Pub Date: Feb. 1st, 2000
ISBN: 1-58243-048-9
Publisher: Counterpoint

The Fifth Season is also Downs’s fifth novel (Living Together, 1983, etc.): a small gem that details the poignant realities of old age as a 60-year-old son, trying to help his ailing parents, confronts old tensions and mortality'his and theirs. On his sabbatical, English professor Teddy Neel visits his parents, Able and Lillian, in Florida. In their 90s, they live in a seaside apartment in Fort Lauderdale, a place sparely yet vividly evoked in Downs’s wonderfully wrought prose. Now in that fifth season of life, whose end is death, the two are confronted by such harbingers of their demise as cancer and Alzheimer’s. Able, a former businessman who never understood Teddy’s choice of profession, is recovering from an operation to remove a malignant kidney, and Lillian’s short-term memory is deteriorating. Teddy meticulously describes the way his parents live: the freezer filled with frozen dinners; his mother, whose eyesight is deteriorating, wearing the same stained outfit each day; and meals eaten at the local yacht club with other elderly couples. His efforts to help, however, are undercut. Able, refusing to go to a retirement home, insults the black woman Teddy hires to take care of Lillian, and, when she leaves, Able stubbornly insists he can look after his own wife.

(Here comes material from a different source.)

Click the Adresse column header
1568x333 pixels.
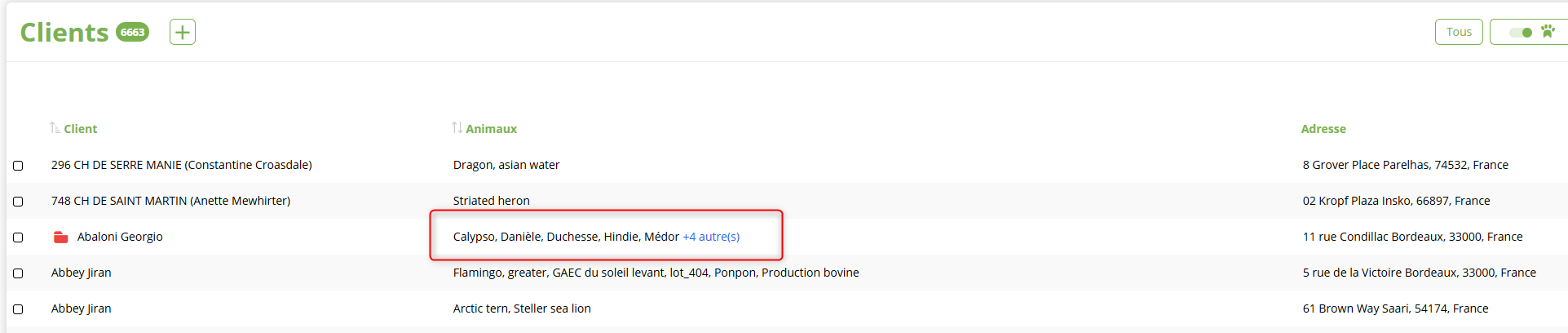(1323, 129)
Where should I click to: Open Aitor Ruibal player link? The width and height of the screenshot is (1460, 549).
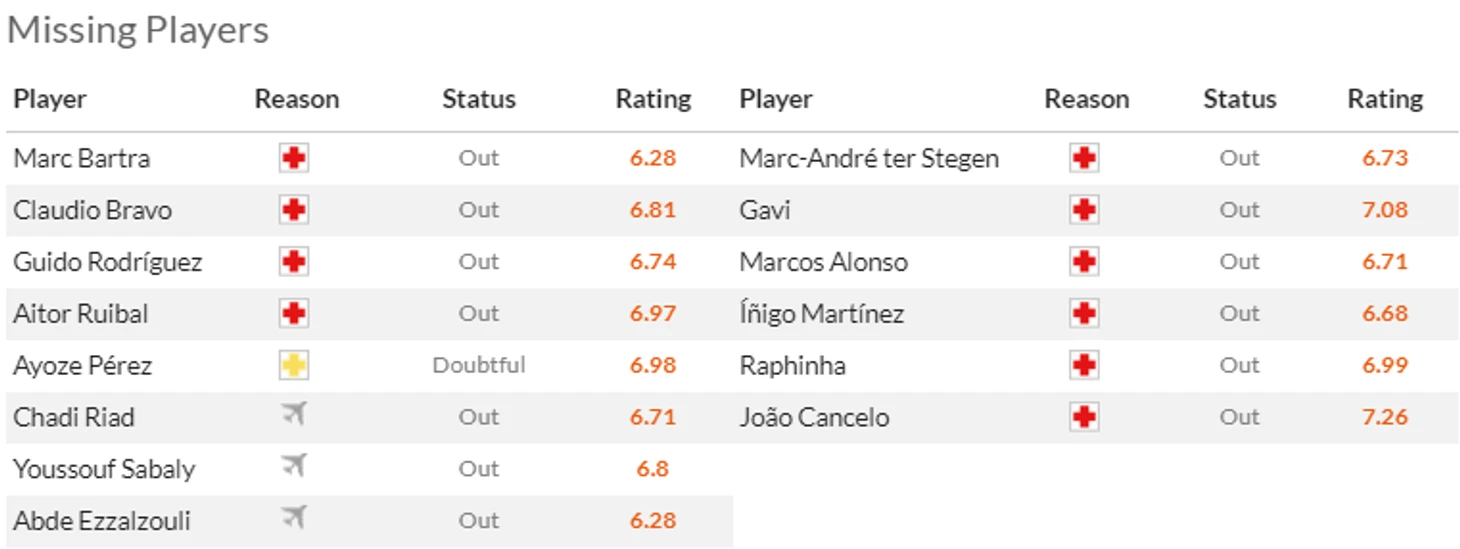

Teddy, who can't make his father acknowledge Lillian’s vulnerable condition, returns home, but the next year Able, driving without a license, has an accident: Although he’s unhurt, Lillian is hospitalized. Back in Florida, Teddy finally talks frankly with Able, rifts are healed, and the elder Neel, his cancer back, admits he can no longer take care of Lillian on his own. Understanding that within a year his parents may both be dead, Teddy finds some comfort in the peace he’s made with Able and in the epiphany he has as he sees, behind the shining sun, the great blaze of eternity. A seamless mix of clear-eyed reportage and heartbreaking emotion.